Having such a high-profile platform allowed Purpura to understand the field of journalism in a new way.

“One of the most rewarding parts of the D.C. experience was realizing the power and importance of my role in journalism,” Purpura said. “When you are a student, it sometimes feels like you’re pretending to be a journalist while covering stories. Gaylord News provided me an opportunity to publish work that actually created an impact.”

Purpura said the unwritten rules of how to cover news at the Capitol were hard to navigate at first, but the experience taught her how to adapt at a moment’s notice.

Mike Boettcher, Gaylord College visiting professor and associate director of the OU Center for Intelligence and National Security, and John Schmeltzer, Gaylord Engleman/Livermore Professor in Community Journalism, created the immersive reporting program in 2018.

Boettcher and Schmeltzer, both of whom have decades of experience in national and international reporting, recognized that the journalism model had changed as many media outlets stopped covering Washington. The last full-time reporter from an Oklahoma media outlet had retired when the program was being considered.

This left almost no one to report back to Oklahomans on the activities of the state’s Washington, D.C. delegation.

The program launched in 2018, sending six OU students to D.C. Each academic year since, three to 20 OU journalism students have been reporting from the Capitol on a rotation. Depending on the student’s degree plan, the experience can be used for internship credit hours.

Zaria Oates, who was a senior during her fall 2021 rotation, graduated in the spring from Gaylord College with a concentration in broadcast journalism.

She, too, said that not only did the experience teach her about her chosen field, but also about herself.

“D.C. was so memorable because it taught me how resilient I am,” Oates said. “The most important lesson I learned in D.C. was that sometimes you have to put your head down and do your work. You’re not always going to be best friends with who you work with, but as long as you can work with anyone, you’ll succeed.”

Oates said a typical Monday in the Capitol for a student would begin with pitching stories to a professional reporter – either a working journalist in D.C. or a Gaylord adviser.

Students would then take more meetings with professional journalists from national outlets like The Associated Press, CNN and NBC to ask questions about the field, the day-to-day life a paid reporter and get advice on career path development.
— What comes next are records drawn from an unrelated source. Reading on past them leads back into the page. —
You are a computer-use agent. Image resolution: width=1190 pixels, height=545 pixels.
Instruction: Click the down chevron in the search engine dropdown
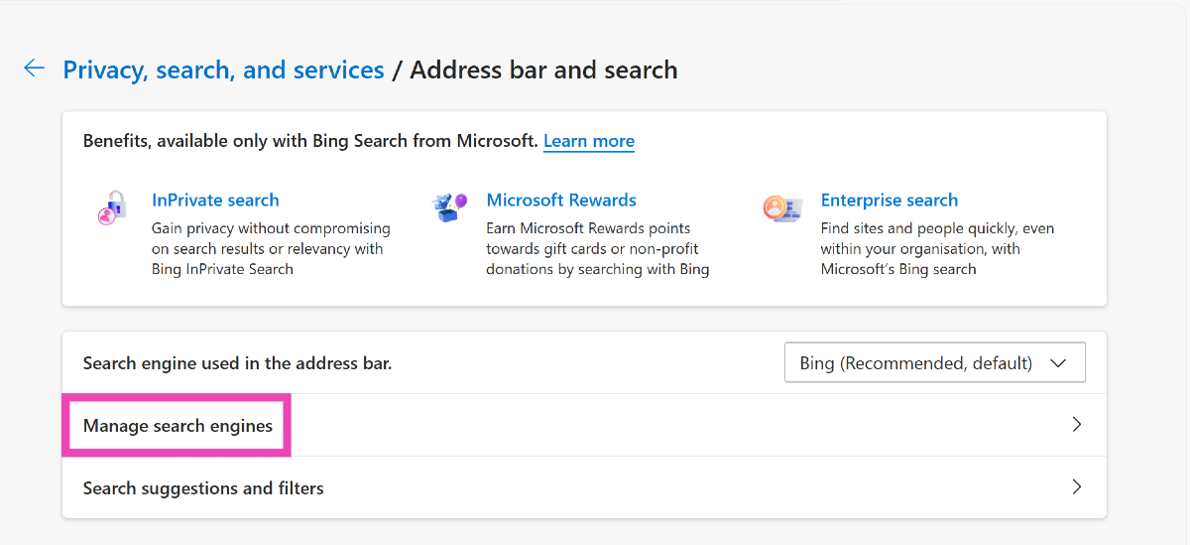[1057, 363]
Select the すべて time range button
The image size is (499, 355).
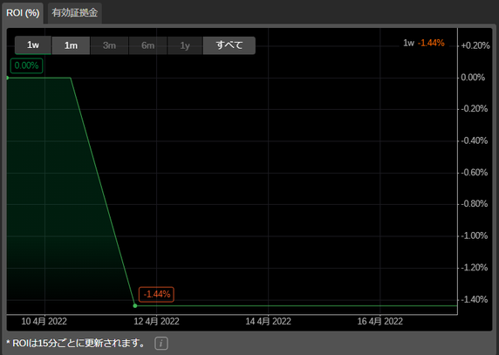pos(229,45)
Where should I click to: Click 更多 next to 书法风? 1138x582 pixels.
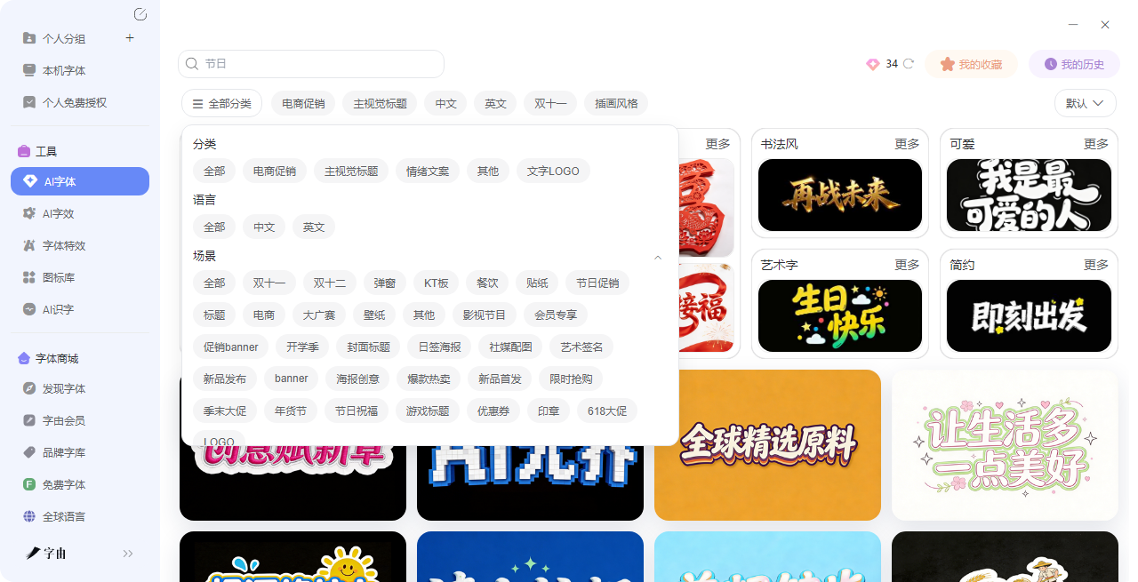tap(907, 144)
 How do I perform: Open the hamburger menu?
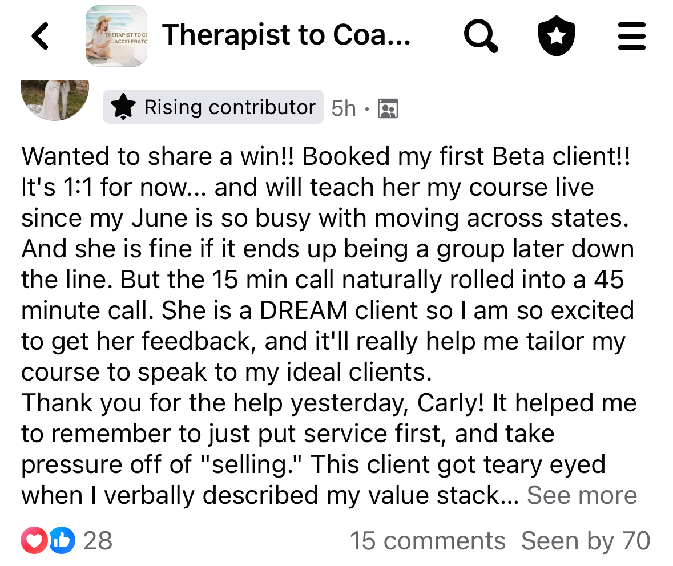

Students cover and produce their stories during the remainder of the week.

Now having graduated from OU, Oates will be starting a news reporter position in Memphis at ABC 24 TV station.

The ability to adapt was a skill that fellow Gaylord College student Nancy Marie Spears also developed when she completed her rotation in the fall of 2021 as a senior.

Nancy Marie Spears portrait
Nancy Marie Spears

"I can’t tell you how many times I would be working on multiple stories per week that I had pitched, and then would have to do two or three little breaking news blurbs along the way because that’s just how fast and often news breaks at Capitol Hill,” Spears said, who graduated in the spring with a Bachelor of Arts in Journalism with a print concentration. “You have to be ready to pivot at all times, and that can be challenging at first, but I loved it because it had such high production expectations that I meshed well with.”

Spears, an enrolled citizen of the Cherokee Nation of Oklahoma, is now contracted for The Imprint, she said, a nonprofit publication focusing on child welfare and youth justice issues, as its Indian Child Welfare Reporter. She plans to pursue an advanced degree in federal Indian law.

Wherever their professional careers take them, the students said their time in Washington D.C. and Gaylord College at OU have prepared them to meet the demands of the modern media landscape.

“Each time I began to feel comfortable, there was always a new situation to navigate,” Purpura said. “Though that can be scary at times, it emboldened me to become more comfortable outside of my comfort zone and take risks. If things don’t go as planned, I could always recover and move forward.”